Avant de connaitre toute l’histoire de son père, elle avait essayé plusieurs drogues, mais en femme sportive, elle n’en supportait pas les impacts sur son corps. Les lendemains, un sentiment de culpabilité l’envahissait tandis qu’elle se sentait mal pendant plusieurs jours.
Avec réflexion, elle parle de ses expériences: «Sur le moment tu te sens bien, ce qui est le but, mais c’est fake. J’ai déjà été à une soirée où après avoir consommé j’ai parlé à au moins 50 personnes. Le lendemain, j’ai retrouvé une feuille sur laquelle ils m’avaient tous écrit leurs contacts pour se revoir.

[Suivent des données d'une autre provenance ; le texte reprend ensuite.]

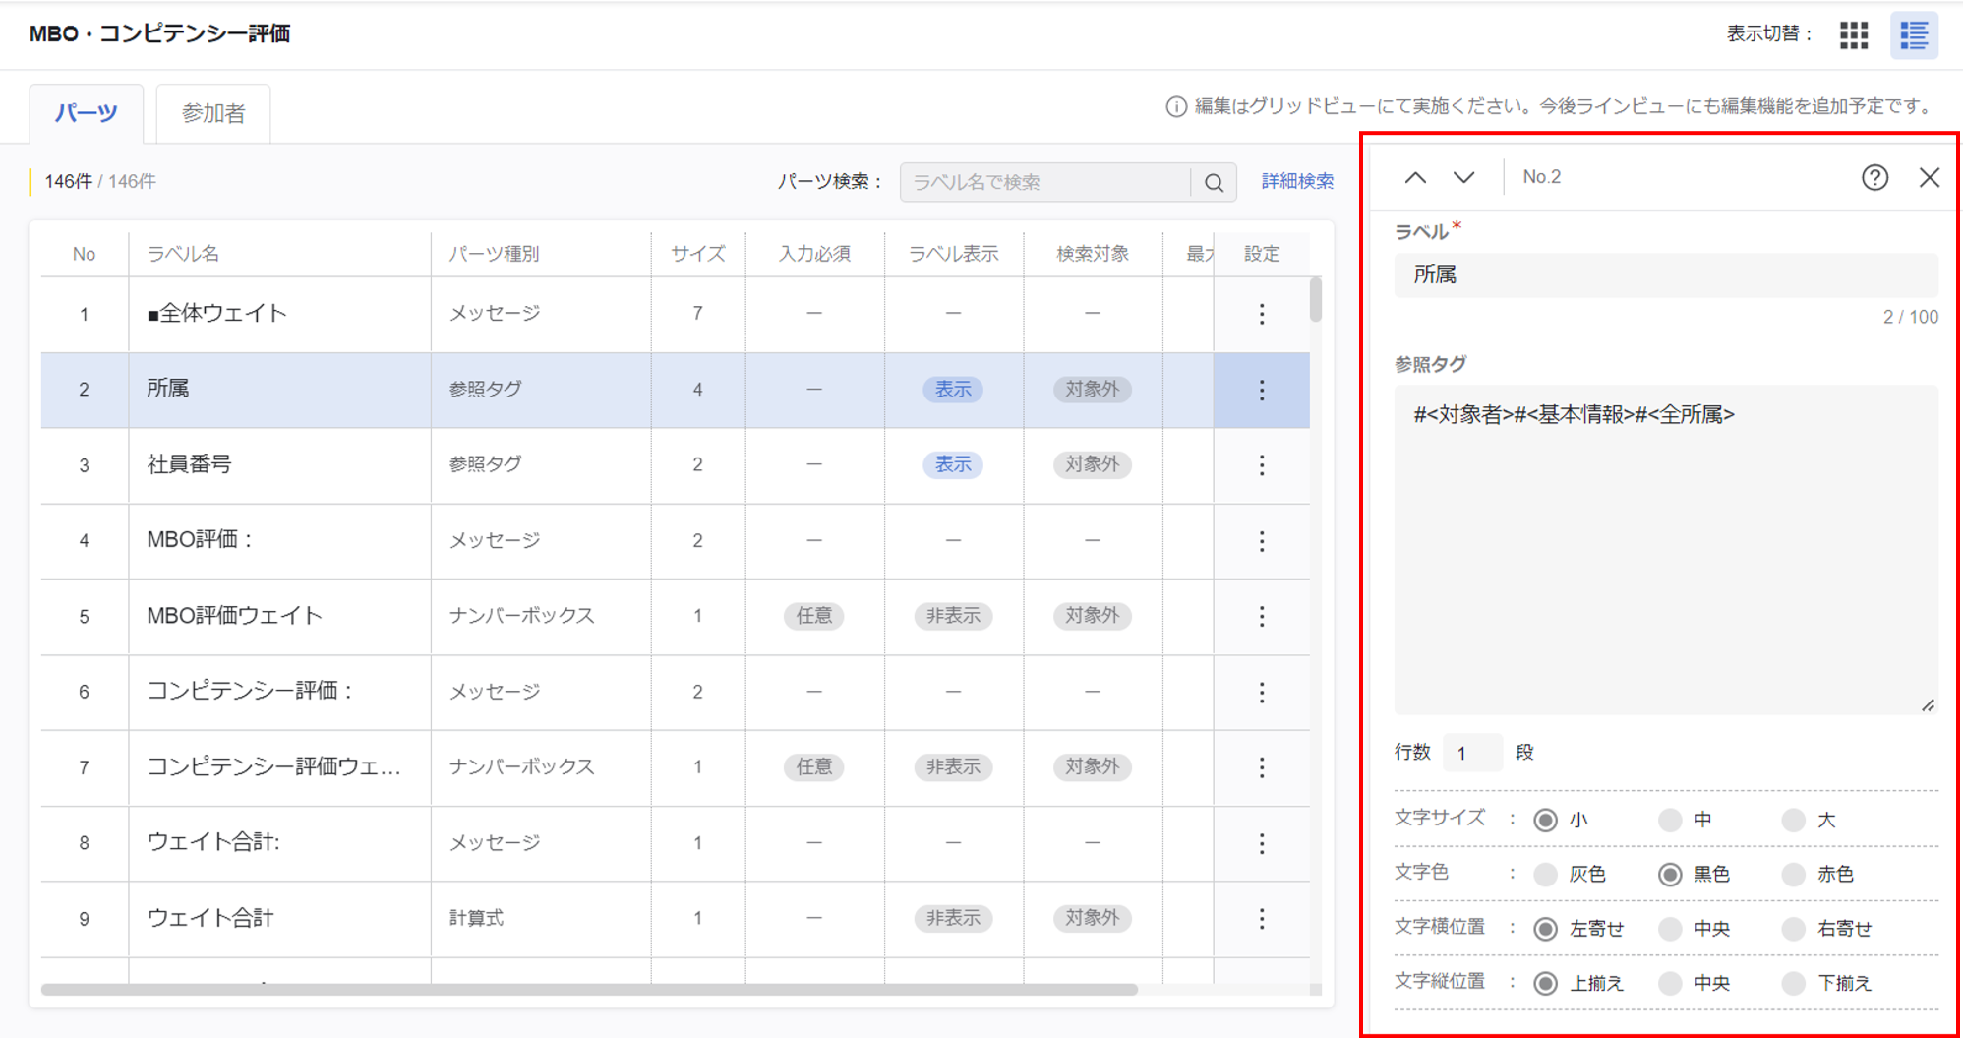The height and width of the screenshot is (1038, 1963).
Task: Select 赤色 text color option
Action: click(1793, 874)
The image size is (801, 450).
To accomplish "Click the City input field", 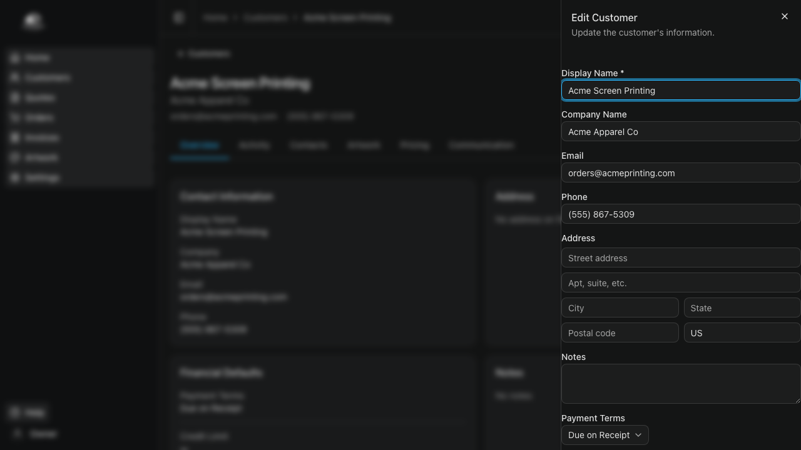I will click(x=620, y=308).

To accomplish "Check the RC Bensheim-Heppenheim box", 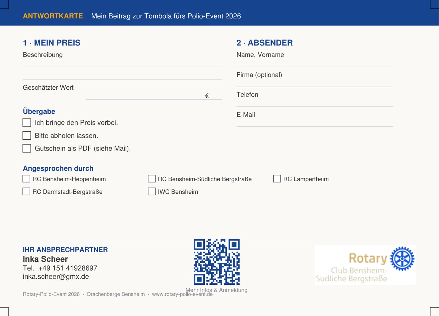I will [26, 179].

Sauf que pendant cette soirée, ils n’avaient pas parlé avec la vraie moi… j’avais le sentiment d’avoir trahi ma personnalité.»
Prendre position
Depuis ses expériences d’adolescente, Ludivine ne consomme plus de drogue et elle avoue qu’il est difficile de se positionner sur le sujet. D’un côté, elle ne veut pas juger, mais d’un autre côté, Ludivine ne peut s’empêcher de penser que l’ouverture d’esprit de sa mère a peut-être nui à sa famille…
Mais surtout, si Ludivine a accepté de parler, c’est pour mettre les choses au clair: «L’alcoolisme est une maladie. C’est aussi incontrôlable qu’un cancer. Culpabiliser la personne ne fera qu’empirer la situation.» Elle ne l’a que trop vu avec des proches qui n’ont jamais compris l’état de son père.